Despite presidential attention over inversions, plus this week's ruckus over the Panama Papers — which have already claimed at least one high-profile victim — the world's governments have been paralyzed in their attempts to capture escaping tax revenue.
U.S. President Barack Obama scowls during a briefing in which he called on Congress to pass new rules blocking tax avoidance, but critics hold out little hope for legislative change. (Reuters)
"While lawmakers have introduced anti-inversion bills, none have been passed," said one U.S. news report in a line buried at the bottom of a story trumpeting the crackdown, "and the chance that Congress will embark on business tax reform this year is very slim."
The fact is, governments are in an unequal battle. In an earlier era, even the biggest corporate giants were under the power of the one or sometimes two countries where they did most of their business.
Huge and unattached
In the years since, corporations have become huger and less nationally attached. They manufacture or buy parts in many places around the world while being able to run much of their day-to-day operations — telemarketing, billing, IT, administration — anywhere there are computers. National residency becomes a mere formality.
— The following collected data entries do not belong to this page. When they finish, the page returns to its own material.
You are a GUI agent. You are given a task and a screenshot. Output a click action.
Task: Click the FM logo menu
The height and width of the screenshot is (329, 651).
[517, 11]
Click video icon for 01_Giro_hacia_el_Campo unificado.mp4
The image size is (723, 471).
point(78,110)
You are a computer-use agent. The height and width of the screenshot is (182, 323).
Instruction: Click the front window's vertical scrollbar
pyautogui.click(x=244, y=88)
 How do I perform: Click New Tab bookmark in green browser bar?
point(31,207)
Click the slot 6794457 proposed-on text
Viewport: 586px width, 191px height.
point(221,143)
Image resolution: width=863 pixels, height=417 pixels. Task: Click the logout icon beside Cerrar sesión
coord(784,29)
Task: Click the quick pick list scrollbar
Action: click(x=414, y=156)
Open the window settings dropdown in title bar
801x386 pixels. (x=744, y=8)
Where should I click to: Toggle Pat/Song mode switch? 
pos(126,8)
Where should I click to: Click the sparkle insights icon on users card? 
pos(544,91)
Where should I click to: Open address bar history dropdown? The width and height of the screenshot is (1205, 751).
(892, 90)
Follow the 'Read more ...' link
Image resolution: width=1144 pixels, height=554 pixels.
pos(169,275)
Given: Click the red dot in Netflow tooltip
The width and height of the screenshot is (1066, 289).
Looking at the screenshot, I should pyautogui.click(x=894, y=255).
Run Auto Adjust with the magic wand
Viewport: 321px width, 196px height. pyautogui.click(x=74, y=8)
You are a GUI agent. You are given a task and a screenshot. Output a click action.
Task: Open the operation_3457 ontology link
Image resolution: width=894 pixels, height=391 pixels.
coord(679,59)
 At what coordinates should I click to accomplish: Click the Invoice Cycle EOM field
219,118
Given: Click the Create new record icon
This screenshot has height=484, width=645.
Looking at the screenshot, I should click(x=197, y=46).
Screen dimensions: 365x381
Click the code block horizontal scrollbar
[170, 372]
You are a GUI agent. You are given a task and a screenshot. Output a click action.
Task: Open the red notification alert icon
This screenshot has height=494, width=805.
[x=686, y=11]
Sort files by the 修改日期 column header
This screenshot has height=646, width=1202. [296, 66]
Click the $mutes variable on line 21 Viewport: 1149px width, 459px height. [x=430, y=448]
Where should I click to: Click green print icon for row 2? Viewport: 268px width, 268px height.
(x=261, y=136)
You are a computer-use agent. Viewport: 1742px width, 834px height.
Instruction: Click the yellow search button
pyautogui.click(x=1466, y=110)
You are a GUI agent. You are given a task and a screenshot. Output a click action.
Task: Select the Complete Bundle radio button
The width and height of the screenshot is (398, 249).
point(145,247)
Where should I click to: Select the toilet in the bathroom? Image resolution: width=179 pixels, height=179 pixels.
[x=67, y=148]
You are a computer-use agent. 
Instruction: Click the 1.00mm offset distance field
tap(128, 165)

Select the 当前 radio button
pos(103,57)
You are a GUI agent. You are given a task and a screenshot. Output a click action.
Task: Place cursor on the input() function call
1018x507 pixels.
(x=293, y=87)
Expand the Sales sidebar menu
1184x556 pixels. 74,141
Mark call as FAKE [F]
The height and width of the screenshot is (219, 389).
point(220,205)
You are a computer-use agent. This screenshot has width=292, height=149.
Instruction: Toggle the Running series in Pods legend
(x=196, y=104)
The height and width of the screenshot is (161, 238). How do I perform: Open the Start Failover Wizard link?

Meanwhile, governments have been intentionally weakening themselves, whether under the starve-the-beast principle or simply to try to get their budgets under control in an era of shrinking revenue.
While business growth stagnates, finding legal ways to pay lower taxes has been a bumper source of revenue for corporations and rich people. Money in offshore tax havens is estimated in the trillions of dollars.
The staggering power of that kind of money to buy accounting expertise, to lobby governments at home and abroad, to get the best legal help or even to hire the best crooked help, may be literally overwhelming. Governments find themselves unable to pass laws fast enough to close the freshly devised loopholes.
Revenue agency cuts
Tax authorities earning government-level wages are up against the world's priciest talent. In Canada the revenue agency actually faced staff cuts.